New clinical opinion calls for greater consistency in CGM evaluation

A new international clinical opinion has called for improved consistency and transparency in the evaluation of continuous glucose monitoring (CGM) systems, with the Co-Director of the DSN Forum UK among the contributing authors.

Amanda Williams contributed to the work, which was developed through a modified Delphi process involving clinicians, scientists and researchers and highlights three key barriers currently limiting the reliable interpretation and comparison of glucose-derived measures across CGM technologies.

The first challenge highlighted is limited transparency. In some regulatory settings, including those using Conformité Européenne (CE) marking, important documentation such as clinical-study reports, analytical data and reference-method information required for market authorisation is not publicly accessible.

The second barrier relates to variation in study procedures. Differences in reference-glucose methods, sampling strategies, glucose-manipulation protocols and participant characteristics mean that accuracy estimates cannot always be consistently interpreted between systems.

The clinical opinion also highlights calibration alignment as a further challenge. Even where evaluation processes are transparent and standardised, differences in calibration algorithms and reference glucose datasets can still result in variations in device performance and glucose reporting. These discrepancies may influence automated insulin delivery behaviour and impact interpretation when individuals transition between CGM systems.

Alongside this work, the International Federation of Clinical Chemistry and Laboratory Medicine has also released a validated framework for CGM performance evaluation, aiming to support a more unified approach to reference-method selection, dynamic in-clinic testing and structured reporting.

The study stated: “This international clinical opinion proposes a pathway towards internationally interpretable CGM evaluation: immediate transparency of clinical evidence, routine declaration of calibration alignment and progressive adoption of validated standardised procedures.”

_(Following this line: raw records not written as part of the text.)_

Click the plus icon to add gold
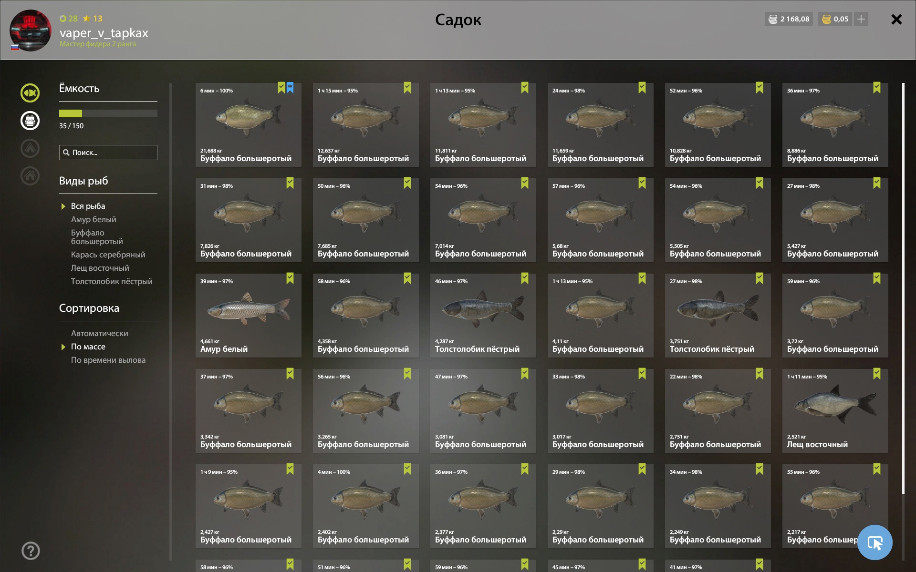Image resolution: width=916 pixels, height=572 pixels. tap(861, 19)
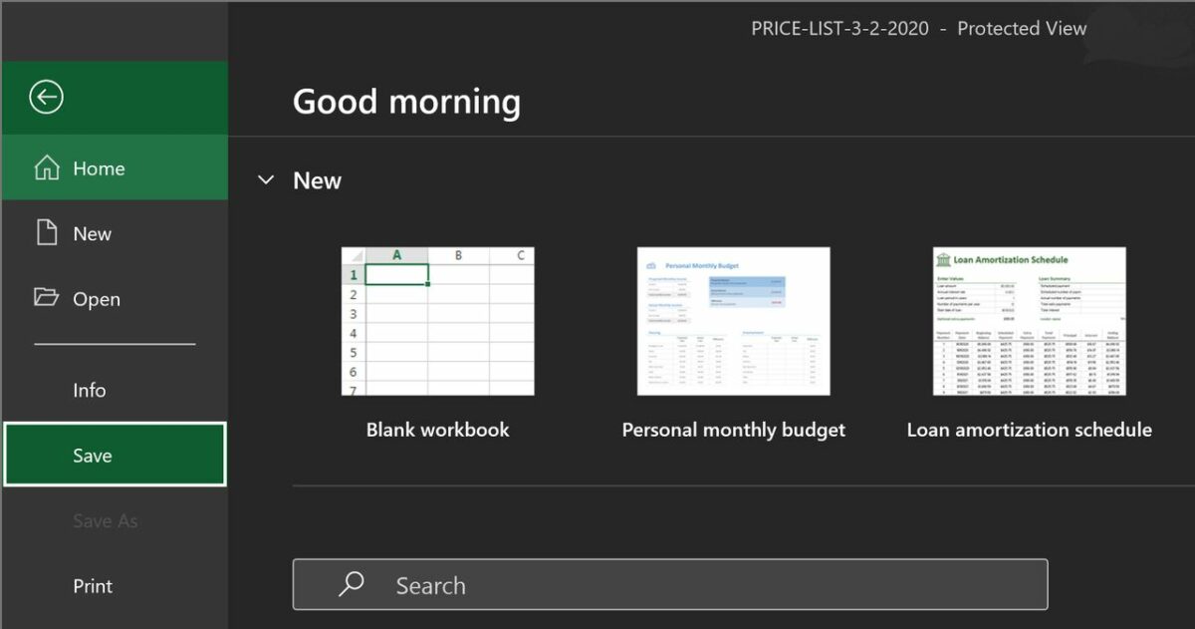The height and width of the screenshot is (629, 1195).
Task: Click inside the Search input field
Action: click(667, 584)
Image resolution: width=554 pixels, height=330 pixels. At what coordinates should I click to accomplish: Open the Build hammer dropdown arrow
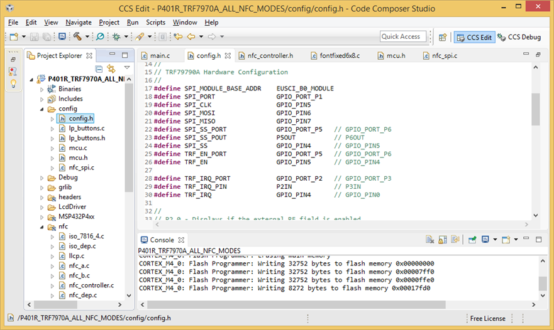pyautogui.click(x=87, y=37)
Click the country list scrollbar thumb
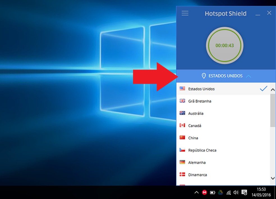The height and width of the screenshot is (199, 276). pos(273,110)
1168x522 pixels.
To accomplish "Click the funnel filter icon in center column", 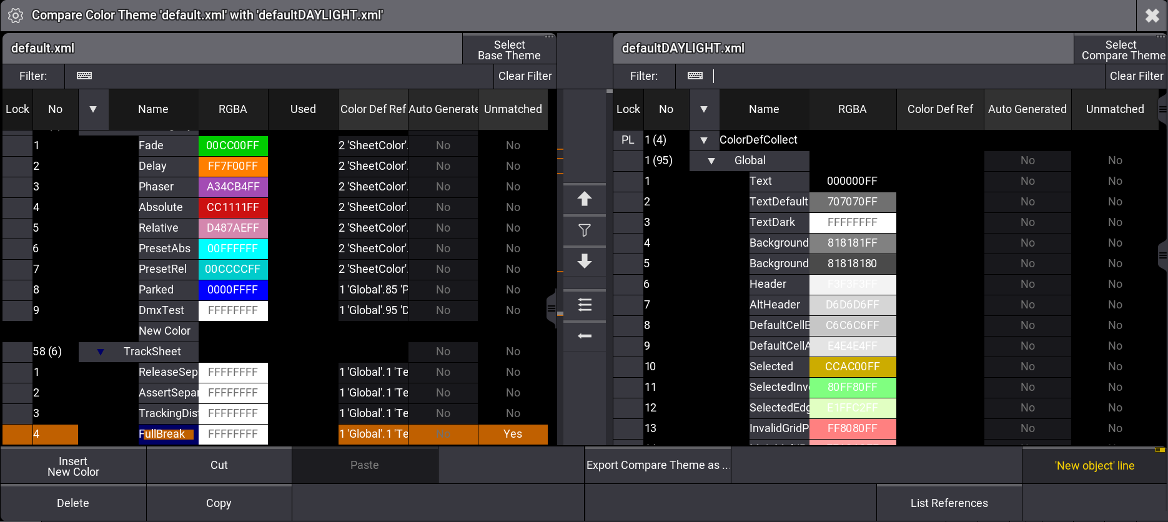I will [x=585, y=230].
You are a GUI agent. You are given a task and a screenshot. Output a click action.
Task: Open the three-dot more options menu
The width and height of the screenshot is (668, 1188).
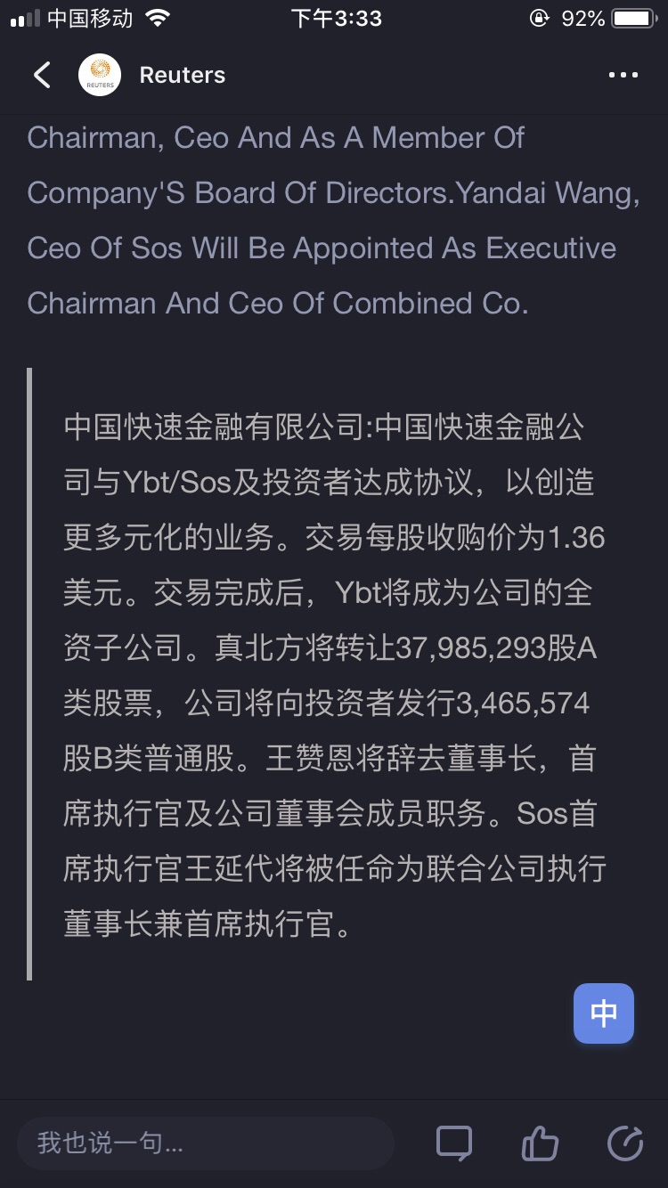pyautogui.click(x=623, y=76)
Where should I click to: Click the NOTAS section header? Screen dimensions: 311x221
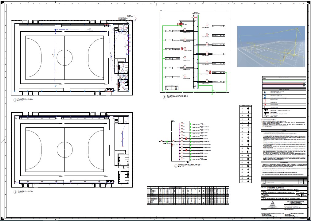(x=284, y=130)
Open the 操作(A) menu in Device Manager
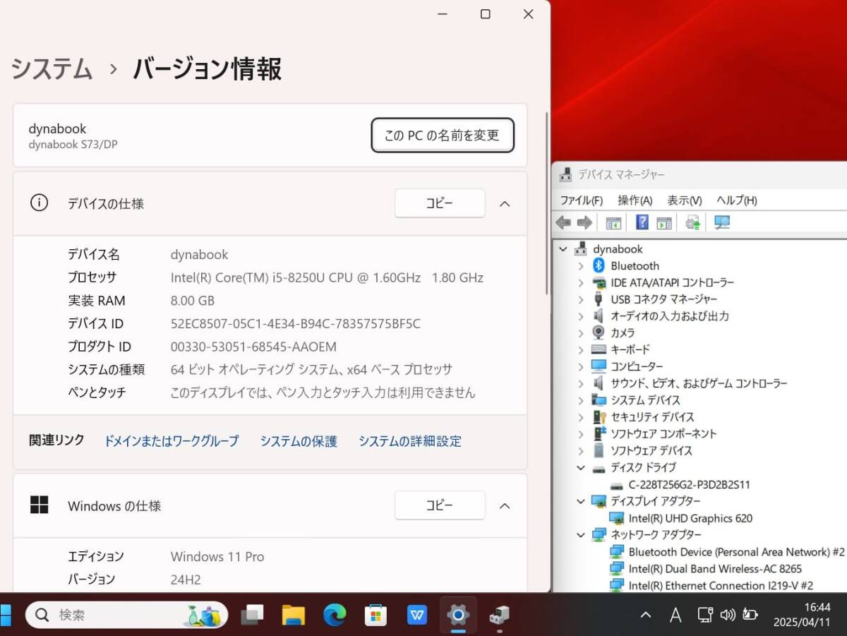Viewport: 847px width, 636px height. (x=635, y=200)
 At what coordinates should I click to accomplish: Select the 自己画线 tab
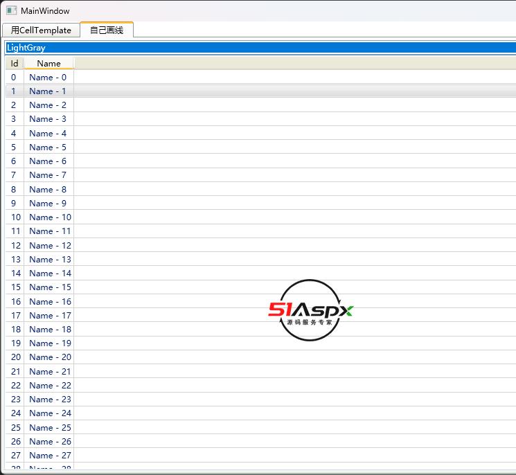[107, 30]
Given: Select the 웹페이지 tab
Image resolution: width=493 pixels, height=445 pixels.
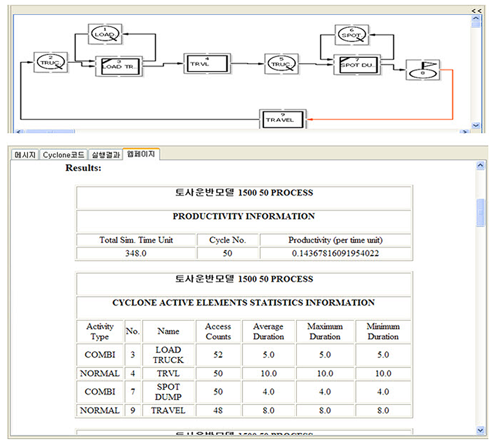Looking at the screenshot, I should click(141, 154).
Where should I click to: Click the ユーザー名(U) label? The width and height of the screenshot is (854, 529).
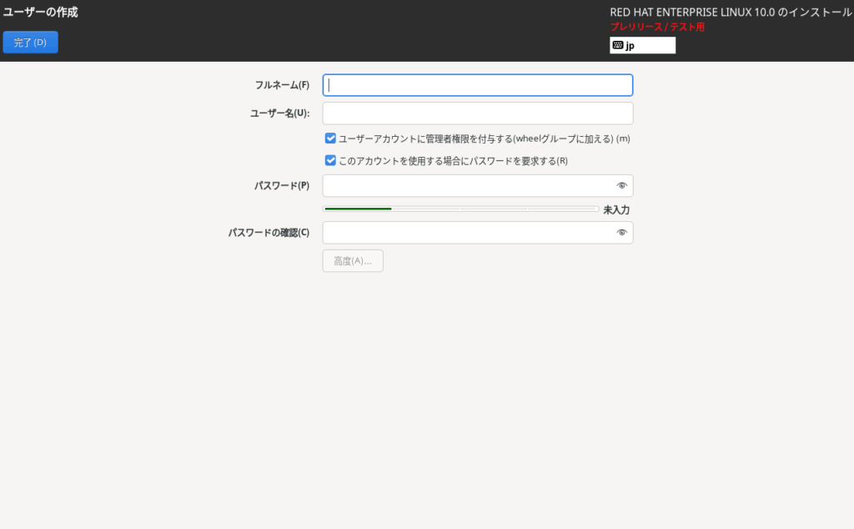pos(279,113)
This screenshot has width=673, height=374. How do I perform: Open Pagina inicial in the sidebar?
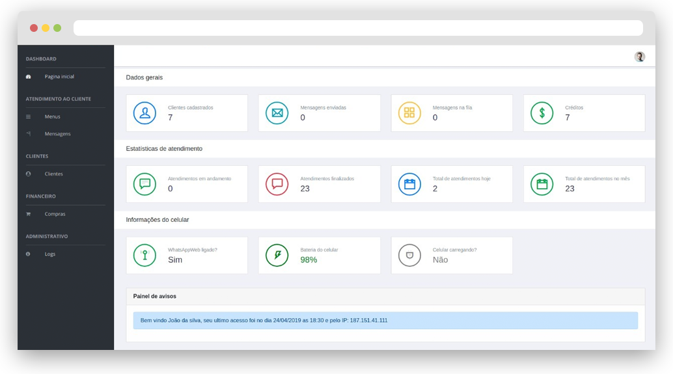coord(59,77)
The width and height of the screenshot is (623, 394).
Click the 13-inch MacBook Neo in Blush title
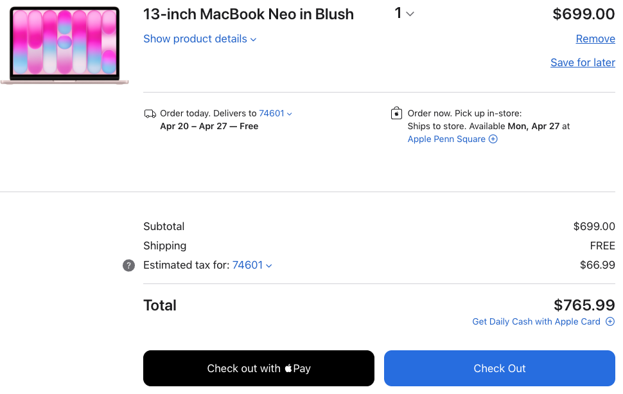click(249, 14)

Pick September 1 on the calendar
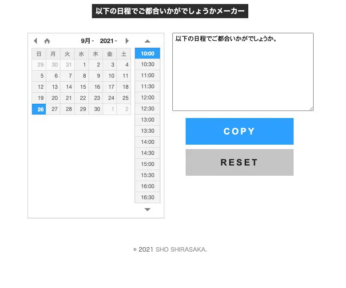(x=82, y=64)
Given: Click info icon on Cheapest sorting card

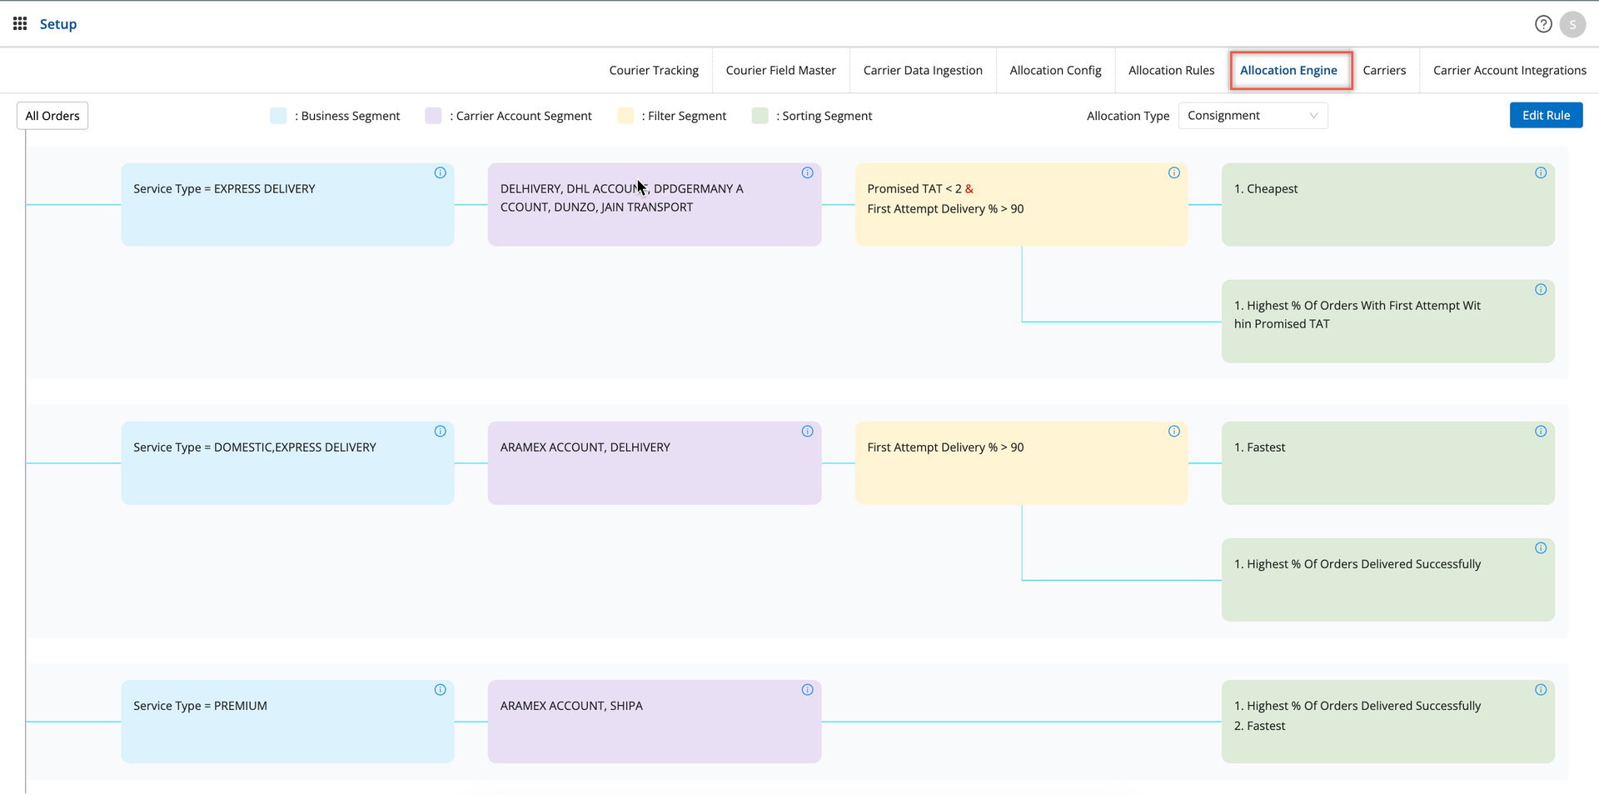Looking at the screenshot, I should pyautogui.click(x=1540, y=173).
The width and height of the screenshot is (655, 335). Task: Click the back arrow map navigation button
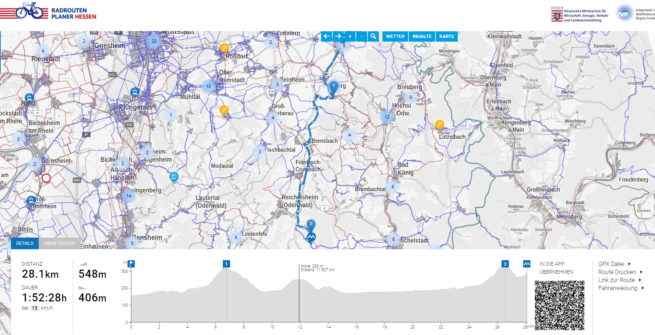(327, 36)
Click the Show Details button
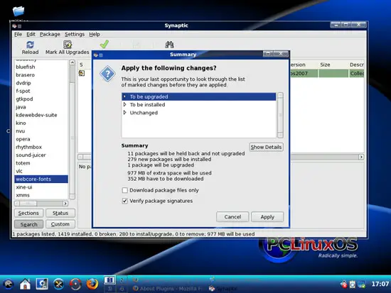 [266, 147]
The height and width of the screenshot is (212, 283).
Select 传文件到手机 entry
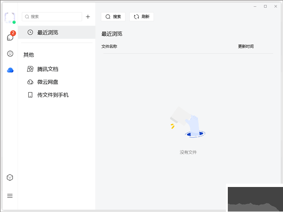pos(52,95)
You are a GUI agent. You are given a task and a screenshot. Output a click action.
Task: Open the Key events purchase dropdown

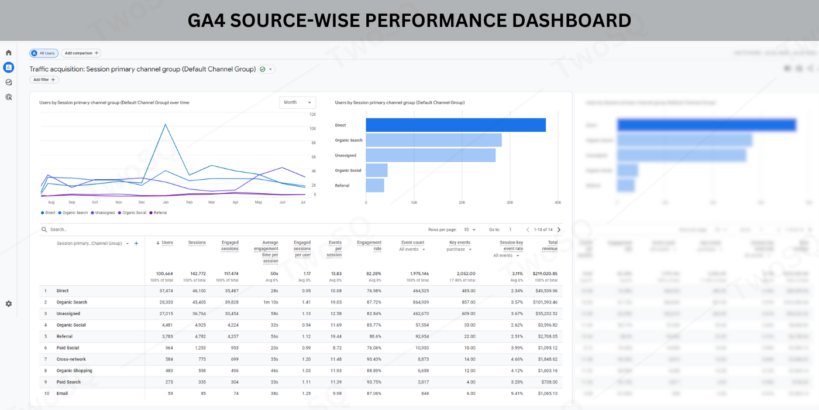(x=459, y=250)
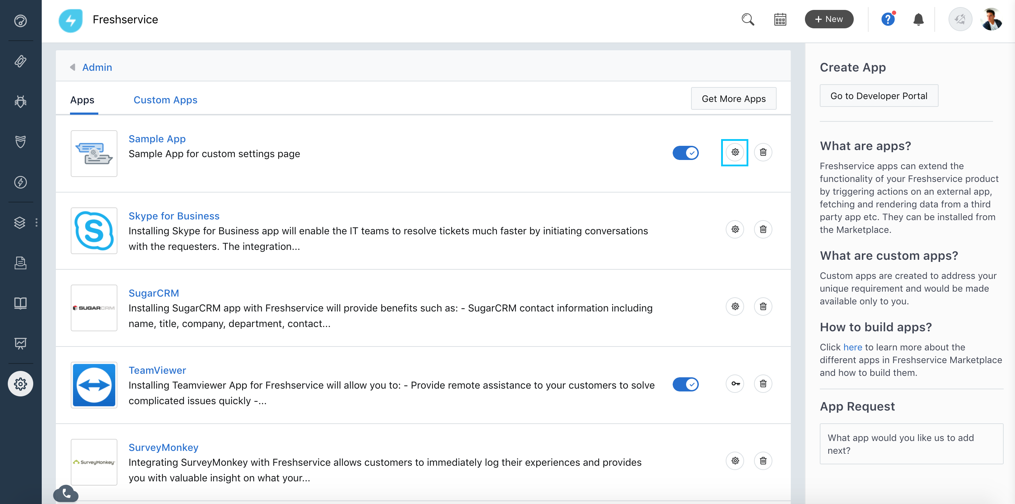Click the SurveyMonkey app title link
The height and width of the screenshot is (504, 1015).
(164, 447)
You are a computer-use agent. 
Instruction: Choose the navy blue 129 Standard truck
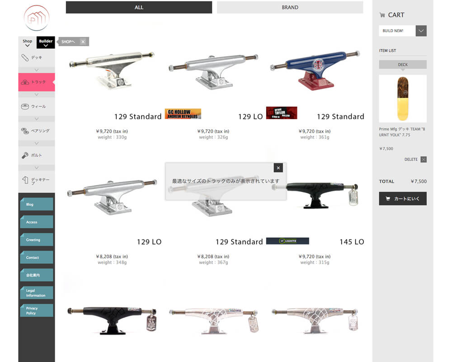tap(315, 69)
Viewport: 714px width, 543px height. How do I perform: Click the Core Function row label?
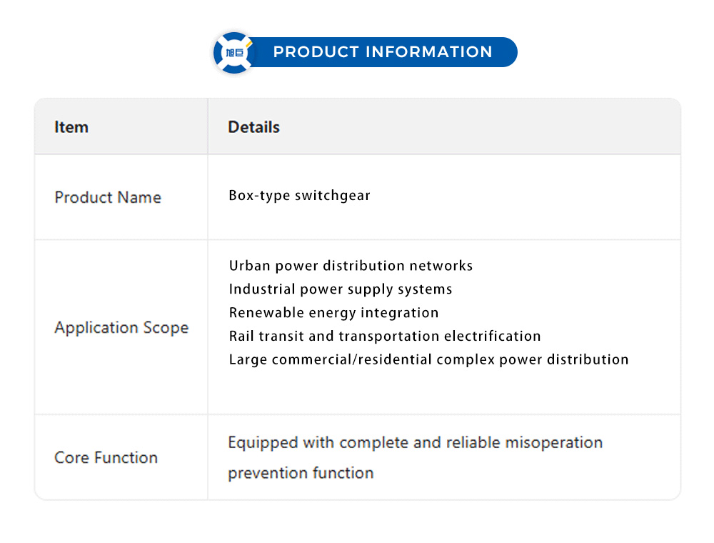(106, 457)
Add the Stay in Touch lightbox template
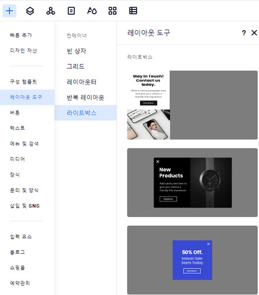Image resolution: width=259 pixels, height=295 pixels. [192, 105]
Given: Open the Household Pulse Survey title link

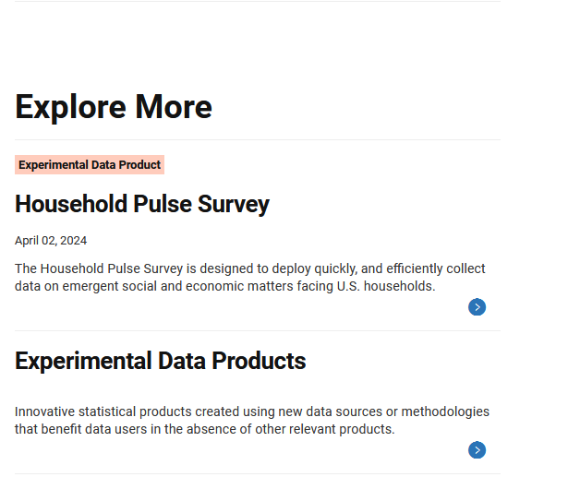Looking at the screenshot, I should (142, 204).
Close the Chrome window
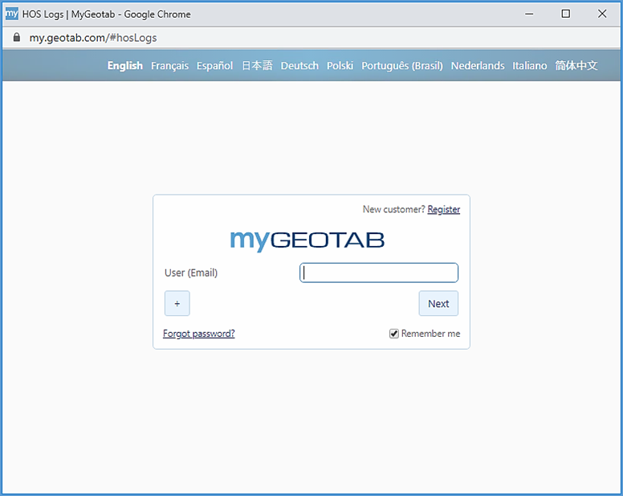The width and height of the screenshot is (623, 496). (602, 14)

Amanda Williams, who is also the Lead Nurse for Diabetes and Endocrinology at East Kent Hospitals University NHS Foundation Trust, added: “The international diabetes community now needs to move beyond basic market approval and towards globally comparable standards for CGM evaluation.

“Transparency of clinical evidence and standardised assessment methods are no longer optional extras given the role these technologies play in insulin dosing and automated insulin delivery.”

According to the authors, these recommendations provide an important foundation for more reliable interpretation and globally comparable assessment of CGM technologies.

To access the international clinical opinion, click here.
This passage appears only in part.